What’s going to give the Xbox One the edge over the PS4 and gaming PCs?
Games. The best games, the best exclusives. At E3, Xbox One and the games that are going to be on it received over 100 awards, more than twice as many as our nearest competitor. Titanfall, which is exclusive to Xbox on console, is the most awarded game in the history of E3. It’s all about the games, and we’ve been recognised for having the best lineup.
So, if you’re looking for a reason to buy an Xbox One, the answer is ‘Titanfall’?
You said it. I was playing Titanfall this morning, and you can appreciate the design and the tech by seeing the videos, but none of that prepares you for actually playing it, and that moment when you go from being a soldier on the ground to being scooped up by the Titan. When you get inside the Titan and start playing as one, and the scale changes, that is a magical moment in video games, and it’s one that I think will be one of the defining moments of this generation [of consoles].
What’s going to make Xbox One more attractive to indie developers?
Today, if you want to develop for any console you have to purchase quite an expensive piece of kit, which functions much the same as a consumer machine but does some extra stuff as well. Those are expensive, they’re not widely available, and there are some practical challenges with getting them out to people. Our goal is that every Xbox One will be able to be turned into a dev kit just using software, and we’ll get to that point next year. Until then, we’ll be giving two free developer kits, to every qualifying developer who joins our programme.
We take it that’s been pretty popular?
We announced the programme yesterday, and I think it’s fair to say we’ve been inundated. But in a good way, we’re delighted with that. And we’ve done this because we’ve listened to what independent developers want in a self-publishing programme.
They told us they wanted tools and technology, so we’re giving them dev kits. They told us they wanted access not just to the platform, but all of the platform - so they could develop for SmartGlass, Kinect, Live services and Achievements. But the number one thing they wanted was help with discoverability: what’s trending, what your friends like, and the ability to share video of what you’re playing with others.
Independent developers love that because it helps people find their games, we love it because it brings more games to the platform.
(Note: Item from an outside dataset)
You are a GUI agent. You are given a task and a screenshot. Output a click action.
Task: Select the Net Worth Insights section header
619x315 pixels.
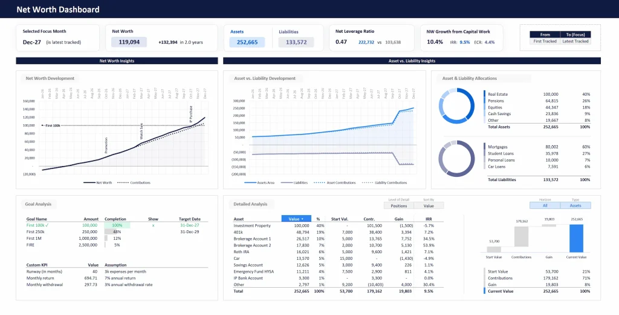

And gamers love it because it helps them find more games.
More after the break...
Which indie title are you most looking forward to playing?
There are so many on offer, but probably Cobalt. Mojang have such an amazing ability to capture tens of millions of people with games that have depth and playability and longevity, so I’m really looking forward to seeing what they do with Cobalt.
How does the Xbox One’s cloud processing work?
Think of it as dedicated CPU performance that is available to games over the internet. So, in Call of Duty: Ghosts, a dedicated server means that the multiplayer experience will be faster and it’ll have more performance and less interruptions, so it’ll feel like a better game as a result.
The other thing it does is it allows for things like the Driveatar in Forza 5. Basically, the game that you play on your console at home trains an artificial intelligence in the cloud. So, when you’re not playing Forza, your friends can still play against a version of you: the way you drive, the way you play the game, will persist online. We’re doing a similar thing in Kinect Sports Rivals, so even when you’re not online, your friends will be able to see a version of you in the game.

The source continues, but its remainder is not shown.